Required action:
Drop the pictures and repeat the remaining data exactly.

Excerpts from a dataset
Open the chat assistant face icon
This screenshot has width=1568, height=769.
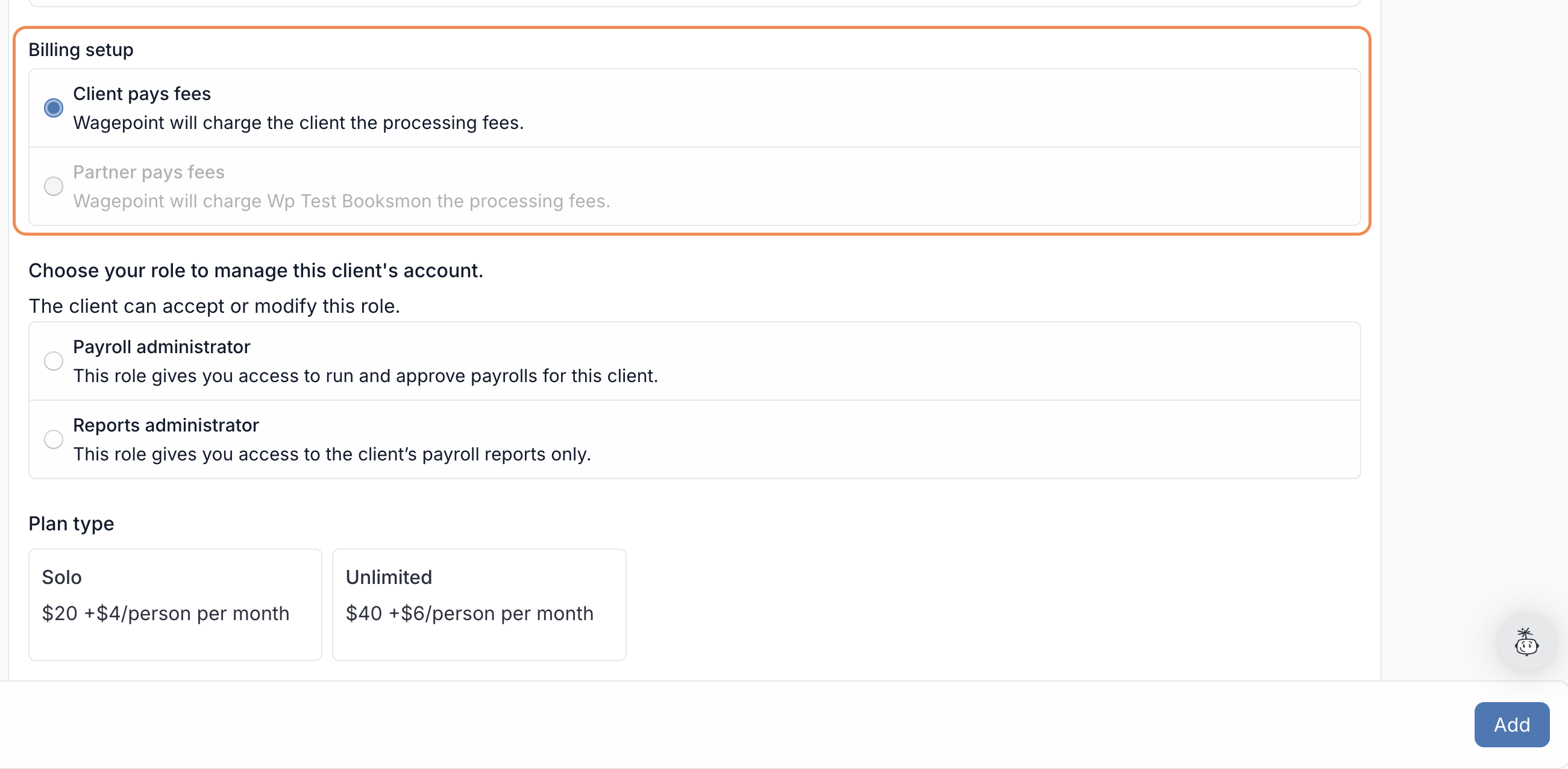coord(1526,642)
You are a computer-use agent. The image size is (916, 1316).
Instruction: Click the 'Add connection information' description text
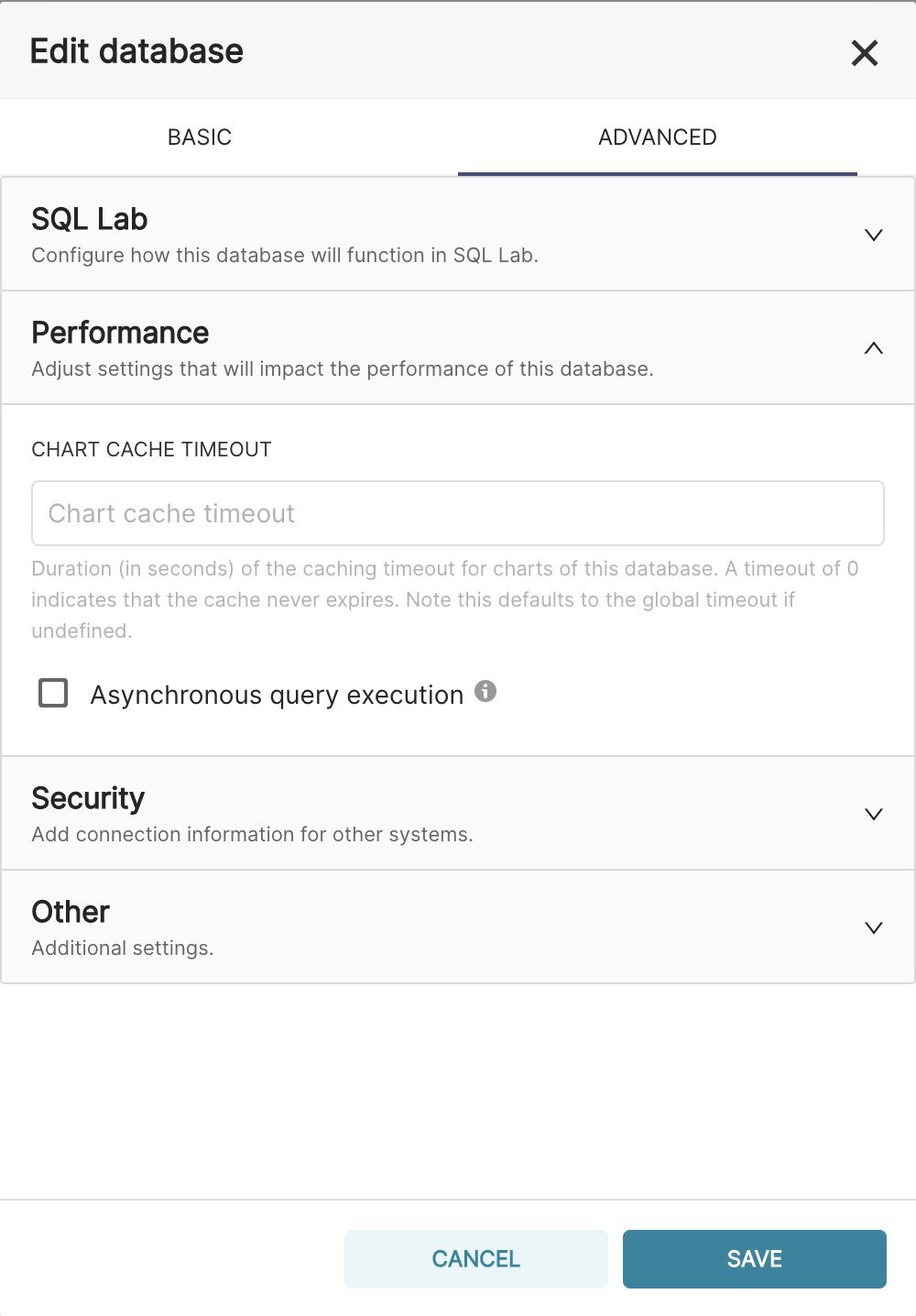tap(252, 835)
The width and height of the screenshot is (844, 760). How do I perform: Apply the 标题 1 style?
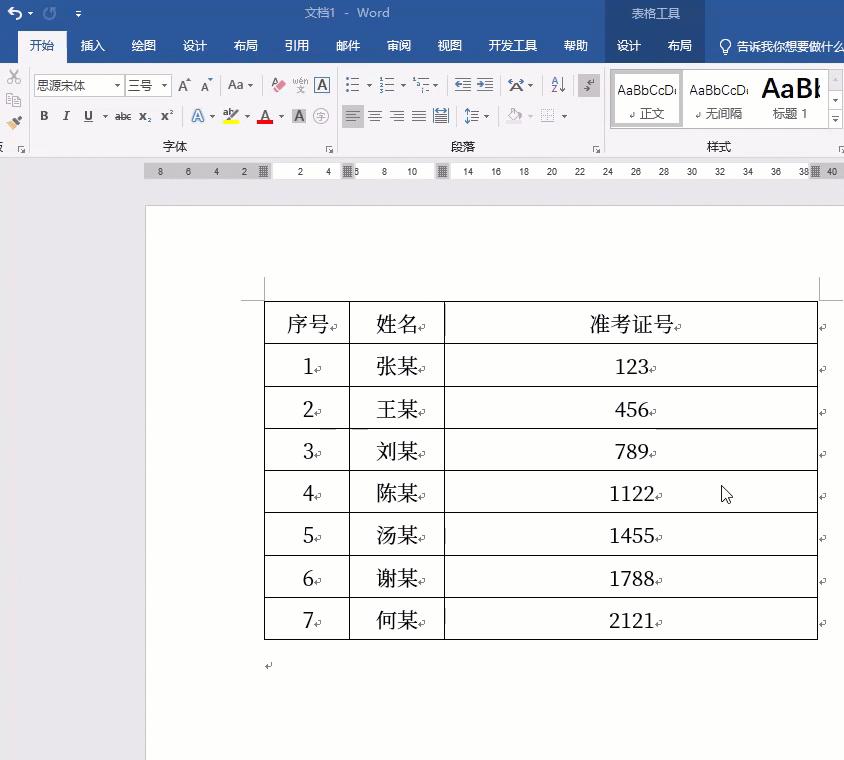pos(791,98)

Expected output:
Open the chat assistant face icon
This screenshot has width=1568, height=769.
coord(1526,642)
You are a computer-use agent. The image size is (916, 1316).
Instruction: Click the 'Add connection information' description text
tap(252, 835)
The width and height of the screenshot is (844, 760). How do I perform: Apply the 标题 1 style?
pos(791,98)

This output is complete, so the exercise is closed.